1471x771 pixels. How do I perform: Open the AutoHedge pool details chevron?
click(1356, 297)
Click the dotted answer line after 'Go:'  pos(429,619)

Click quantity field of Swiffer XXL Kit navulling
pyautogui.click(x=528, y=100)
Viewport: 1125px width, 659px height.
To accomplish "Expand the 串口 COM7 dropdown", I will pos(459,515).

--------------------------------------------------

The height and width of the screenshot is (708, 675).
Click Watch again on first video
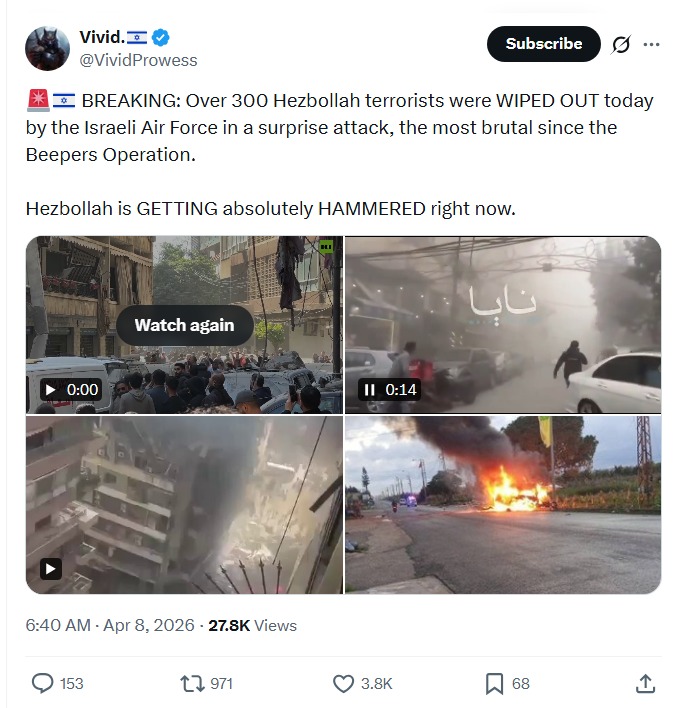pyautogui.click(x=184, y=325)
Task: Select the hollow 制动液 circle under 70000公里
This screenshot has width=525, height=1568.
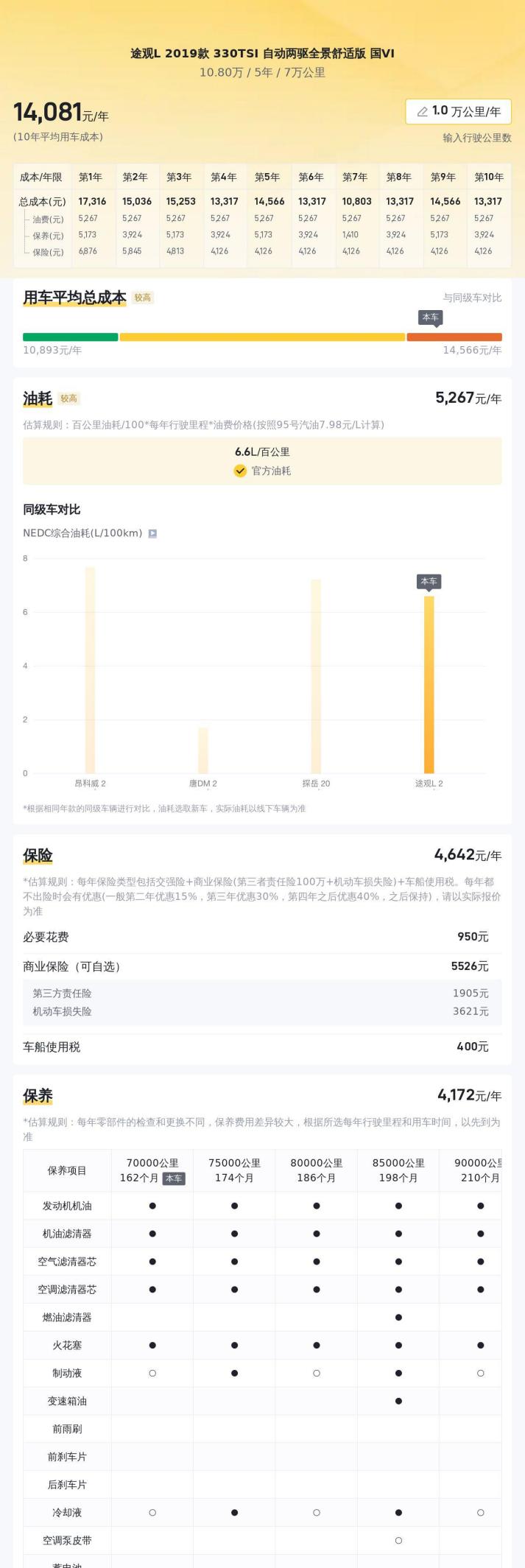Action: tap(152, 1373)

--------------------------------------------------

What the task asks: From the entries above, restate word for word the lines from the line containing "1471x771 pixels. How" to the line containing "Viewport: 1125px width, 659px height.", both ends included, and nothing more.

Problem solution:
1471x771 pixels. How do I perform: Open the AutoHedge pool details chevron?
click(1356, 297)
Click the dotted answer line after 'Go:'  pos(429,619)

Click quantity field of Swiffer XXL Kit navulling
pyautogui.click(x=528, y=100)
Viewport: 1125px width, 659px height.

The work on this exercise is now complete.